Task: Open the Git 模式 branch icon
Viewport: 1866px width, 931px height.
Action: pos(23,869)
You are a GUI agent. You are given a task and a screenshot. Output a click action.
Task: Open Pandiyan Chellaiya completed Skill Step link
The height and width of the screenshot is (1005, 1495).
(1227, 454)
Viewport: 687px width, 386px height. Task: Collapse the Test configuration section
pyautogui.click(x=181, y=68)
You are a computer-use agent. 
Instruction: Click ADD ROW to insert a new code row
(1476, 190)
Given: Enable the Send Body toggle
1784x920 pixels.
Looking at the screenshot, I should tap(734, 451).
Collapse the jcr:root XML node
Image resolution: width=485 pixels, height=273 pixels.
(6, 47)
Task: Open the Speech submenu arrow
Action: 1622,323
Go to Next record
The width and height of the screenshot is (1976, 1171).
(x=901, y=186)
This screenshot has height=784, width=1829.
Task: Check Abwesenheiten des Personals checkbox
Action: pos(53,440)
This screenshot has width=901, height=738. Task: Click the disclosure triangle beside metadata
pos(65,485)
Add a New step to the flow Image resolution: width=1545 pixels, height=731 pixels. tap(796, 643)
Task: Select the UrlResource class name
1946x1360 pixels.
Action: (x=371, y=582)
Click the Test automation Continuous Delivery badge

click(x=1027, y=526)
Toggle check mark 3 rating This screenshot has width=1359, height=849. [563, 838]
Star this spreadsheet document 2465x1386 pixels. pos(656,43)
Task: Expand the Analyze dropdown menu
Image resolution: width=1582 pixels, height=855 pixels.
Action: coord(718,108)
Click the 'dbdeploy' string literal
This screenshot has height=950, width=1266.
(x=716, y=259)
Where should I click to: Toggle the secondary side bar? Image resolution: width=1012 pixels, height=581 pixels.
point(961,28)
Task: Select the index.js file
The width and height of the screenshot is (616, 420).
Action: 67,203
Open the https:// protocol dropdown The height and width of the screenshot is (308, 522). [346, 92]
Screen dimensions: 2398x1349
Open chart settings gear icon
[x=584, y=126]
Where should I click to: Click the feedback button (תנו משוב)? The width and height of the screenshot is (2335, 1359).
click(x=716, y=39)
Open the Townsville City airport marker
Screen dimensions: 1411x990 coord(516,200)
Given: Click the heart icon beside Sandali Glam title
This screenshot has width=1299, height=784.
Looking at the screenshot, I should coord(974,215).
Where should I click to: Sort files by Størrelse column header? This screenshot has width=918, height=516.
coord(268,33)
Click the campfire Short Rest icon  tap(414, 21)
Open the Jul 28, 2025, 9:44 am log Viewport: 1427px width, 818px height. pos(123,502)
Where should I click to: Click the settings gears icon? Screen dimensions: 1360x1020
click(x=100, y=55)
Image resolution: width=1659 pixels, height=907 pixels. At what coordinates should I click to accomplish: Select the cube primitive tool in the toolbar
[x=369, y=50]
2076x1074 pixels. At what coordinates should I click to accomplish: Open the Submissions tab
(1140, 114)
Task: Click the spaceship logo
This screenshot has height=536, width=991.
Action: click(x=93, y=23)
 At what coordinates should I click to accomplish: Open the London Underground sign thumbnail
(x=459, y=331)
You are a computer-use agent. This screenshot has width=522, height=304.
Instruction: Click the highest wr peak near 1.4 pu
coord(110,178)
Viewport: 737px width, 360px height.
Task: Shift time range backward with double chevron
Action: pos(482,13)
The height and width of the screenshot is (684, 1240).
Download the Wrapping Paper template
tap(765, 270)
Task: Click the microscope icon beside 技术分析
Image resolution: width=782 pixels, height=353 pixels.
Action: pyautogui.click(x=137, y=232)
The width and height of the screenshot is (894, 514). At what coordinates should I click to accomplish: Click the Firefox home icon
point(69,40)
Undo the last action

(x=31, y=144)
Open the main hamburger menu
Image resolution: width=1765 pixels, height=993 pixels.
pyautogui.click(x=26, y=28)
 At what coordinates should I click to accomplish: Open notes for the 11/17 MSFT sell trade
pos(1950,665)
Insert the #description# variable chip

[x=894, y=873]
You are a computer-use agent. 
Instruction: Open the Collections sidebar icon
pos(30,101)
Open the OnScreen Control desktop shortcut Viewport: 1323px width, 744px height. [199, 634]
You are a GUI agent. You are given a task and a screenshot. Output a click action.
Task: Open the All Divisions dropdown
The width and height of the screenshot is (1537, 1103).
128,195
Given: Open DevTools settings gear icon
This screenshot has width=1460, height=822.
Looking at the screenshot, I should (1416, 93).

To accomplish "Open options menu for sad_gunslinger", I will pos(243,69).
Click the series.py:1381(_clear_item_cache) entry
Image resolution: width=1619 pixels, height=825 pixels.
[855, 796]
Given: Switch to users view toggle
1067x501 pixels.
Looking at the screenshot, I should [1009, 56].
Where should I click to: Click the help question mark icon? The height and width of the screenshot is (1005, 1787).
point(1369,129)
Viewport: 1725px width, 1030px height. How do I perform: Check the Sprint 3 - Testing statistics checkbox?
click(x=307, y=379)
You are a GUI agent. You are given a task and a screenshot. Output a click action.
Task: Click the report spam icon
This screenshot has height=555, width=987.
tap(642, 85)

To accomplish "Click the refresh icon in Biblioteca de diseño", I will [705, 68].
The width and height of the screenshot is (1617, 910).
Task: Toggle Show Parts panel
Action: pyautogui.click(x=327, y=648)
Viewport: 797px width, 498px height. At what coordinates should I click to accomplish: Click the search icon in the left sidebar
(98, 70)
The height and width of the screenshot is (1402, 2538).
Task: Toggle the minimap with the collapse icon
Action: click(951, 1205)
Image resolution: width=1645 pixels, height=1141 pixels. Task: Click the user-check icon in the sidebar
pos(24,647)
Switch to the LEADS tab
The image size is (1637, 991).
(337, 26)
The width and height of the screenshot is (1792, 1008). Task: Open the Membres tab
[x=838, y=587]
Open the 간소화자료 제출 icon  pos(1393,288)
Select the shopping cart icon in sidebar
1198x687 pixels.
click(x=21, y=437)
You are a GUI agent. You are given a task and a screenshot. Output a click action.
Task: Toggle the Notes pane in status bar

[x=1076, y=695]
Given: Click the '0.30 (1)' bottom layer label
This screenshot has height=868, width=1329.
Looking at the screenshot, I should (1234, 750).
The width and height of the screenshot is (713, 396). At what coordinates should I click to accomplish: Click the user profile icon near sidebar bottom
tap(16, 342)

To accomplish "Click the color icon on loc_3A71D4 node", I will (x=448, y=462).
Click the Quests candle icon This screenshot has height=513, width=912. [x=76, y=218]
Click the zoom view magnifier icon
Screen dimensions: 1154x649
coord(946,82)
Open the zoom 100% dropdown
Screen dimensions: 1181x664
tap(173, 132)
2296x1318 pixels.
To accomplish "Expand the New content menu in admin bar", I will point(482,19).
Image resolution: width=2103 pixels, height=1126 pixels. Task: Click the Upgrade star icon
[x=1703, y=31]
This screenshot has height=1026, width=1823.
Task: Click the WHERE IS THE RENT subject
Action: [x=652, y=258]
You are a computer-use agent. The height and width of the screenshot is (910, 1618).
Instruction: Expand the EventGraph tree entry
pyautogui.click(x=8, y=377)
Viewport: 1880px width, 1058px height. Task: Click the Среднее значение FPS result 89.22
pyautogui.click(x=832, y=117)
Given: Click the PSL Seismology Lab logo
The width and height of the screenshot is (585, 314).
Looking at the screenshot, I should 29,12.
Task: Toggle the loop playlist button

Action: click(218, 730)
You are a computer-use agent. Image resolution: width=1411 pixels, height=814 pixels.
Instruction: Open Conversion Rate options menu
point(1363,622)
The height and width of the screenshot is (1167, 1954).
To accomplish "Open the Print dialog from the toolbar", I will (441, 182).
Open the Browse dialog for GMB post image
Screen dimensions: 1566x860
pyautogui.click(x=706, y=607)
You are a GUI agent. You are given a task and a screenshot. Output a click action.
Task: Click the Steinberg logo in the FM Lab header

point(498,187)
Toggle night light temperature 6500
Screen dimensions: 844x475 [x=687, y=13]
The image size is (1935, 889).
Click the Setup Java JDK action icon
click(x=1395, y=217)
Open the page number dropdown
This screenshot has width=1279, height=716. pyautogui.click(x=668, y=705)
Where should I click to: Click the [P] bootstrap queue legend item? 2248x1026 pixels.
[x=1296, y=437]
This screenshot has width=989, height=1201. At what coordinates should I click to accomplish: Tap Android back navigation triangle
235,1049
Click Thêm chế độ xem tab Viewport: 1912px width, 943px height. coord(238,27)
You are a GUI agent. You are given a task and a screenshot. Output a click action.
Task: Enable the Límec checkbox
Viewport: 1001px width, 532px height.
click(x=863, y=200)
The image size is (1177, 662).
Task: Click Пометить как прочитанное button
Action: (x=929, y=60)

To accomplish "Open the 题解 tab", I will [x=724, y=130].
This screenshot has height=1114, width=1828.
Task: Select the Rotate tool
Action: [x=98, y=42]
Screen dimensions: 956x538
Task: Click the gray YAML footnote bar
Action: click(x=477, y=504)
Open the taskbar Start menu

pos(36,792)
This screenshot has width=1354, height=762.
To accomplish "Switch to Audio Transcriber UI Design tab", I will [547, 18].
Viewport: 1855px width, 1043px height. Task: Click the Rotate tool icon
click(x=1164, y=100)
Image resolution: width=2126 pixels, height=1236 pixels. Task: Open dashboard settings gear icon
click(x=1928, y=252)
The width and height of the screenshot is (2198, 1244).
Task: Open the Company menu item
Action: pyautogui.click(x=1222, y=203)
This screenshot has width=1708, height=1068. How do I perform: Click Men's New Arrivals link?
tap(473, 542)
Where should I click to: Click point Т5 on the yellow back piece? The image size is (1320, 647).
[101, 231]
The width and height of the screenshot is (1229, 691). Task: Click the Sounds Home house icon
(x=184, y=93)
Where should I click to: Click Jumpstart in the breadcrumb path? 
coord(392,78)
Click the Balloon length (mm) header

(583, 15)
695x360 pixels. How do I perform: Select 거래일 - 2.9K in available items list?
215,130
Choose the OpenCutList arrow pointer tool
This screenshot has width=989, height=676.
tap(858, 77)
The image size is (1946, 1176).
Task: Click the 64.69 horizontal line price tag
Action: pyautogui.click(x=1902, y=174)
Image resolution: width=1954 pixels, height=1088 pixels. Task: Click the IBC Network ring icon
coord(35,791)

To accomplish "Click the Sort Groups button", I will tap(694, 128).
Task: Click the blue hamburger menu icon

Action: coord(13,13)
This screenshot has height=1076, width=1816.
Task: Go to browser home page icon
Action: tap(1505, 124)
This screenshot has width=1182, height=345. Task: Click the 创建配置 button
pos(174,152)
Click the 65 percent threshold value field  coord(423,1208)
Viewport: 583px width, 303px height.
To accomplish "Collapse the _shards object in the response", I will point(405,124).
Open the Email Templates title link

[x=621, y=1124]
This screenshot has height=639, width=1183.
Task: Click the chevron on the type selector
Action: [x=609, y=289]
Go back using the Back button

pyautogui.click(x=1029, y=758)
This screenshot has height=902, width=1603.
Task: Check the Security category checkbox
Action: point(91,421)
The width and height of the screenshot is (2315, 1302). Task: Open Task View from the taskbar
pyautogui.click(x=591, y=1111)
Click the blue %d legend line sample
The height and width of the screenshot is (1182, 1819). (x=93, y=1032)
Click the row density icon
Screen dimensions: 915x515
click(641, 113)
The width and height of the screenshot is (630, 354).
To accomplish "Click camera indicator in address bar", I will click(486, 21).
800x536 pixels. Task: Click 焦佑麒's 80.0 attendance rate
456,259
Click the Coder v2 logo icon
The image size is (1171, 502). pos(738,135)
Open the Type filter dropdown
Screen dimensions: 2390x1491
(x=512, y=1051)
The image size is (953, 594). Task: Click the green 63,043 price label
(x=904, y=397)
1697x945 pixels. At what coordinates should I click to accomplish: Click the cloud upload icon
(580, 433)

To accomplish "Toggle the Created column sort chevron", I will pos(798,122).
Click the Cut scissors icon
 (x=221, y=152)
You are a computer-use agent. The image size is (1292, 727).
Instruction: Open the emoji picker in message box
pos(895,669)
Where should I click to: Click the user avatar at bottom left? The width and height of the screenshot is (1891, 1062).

******************************

Copy word for word the stretch of entries above from the line that has "The width and height of the screenshot is (1537, 1103)." through the line that has "Click the series.py:1381(_clear_item_cache)", both ends included, and nothing outside it.

The width and height of the screenshot is (1537, 1103).
128,195
Given: Open DevTools settings gear icon
This screenshot has width=1460, height=822.
Looking at the screenshot, I should (1416, 93).

To accomplish "Open options menu for sad_gunslinger", I will pos(243,69).
Click the series.py:1381(_clear_item_cache) entry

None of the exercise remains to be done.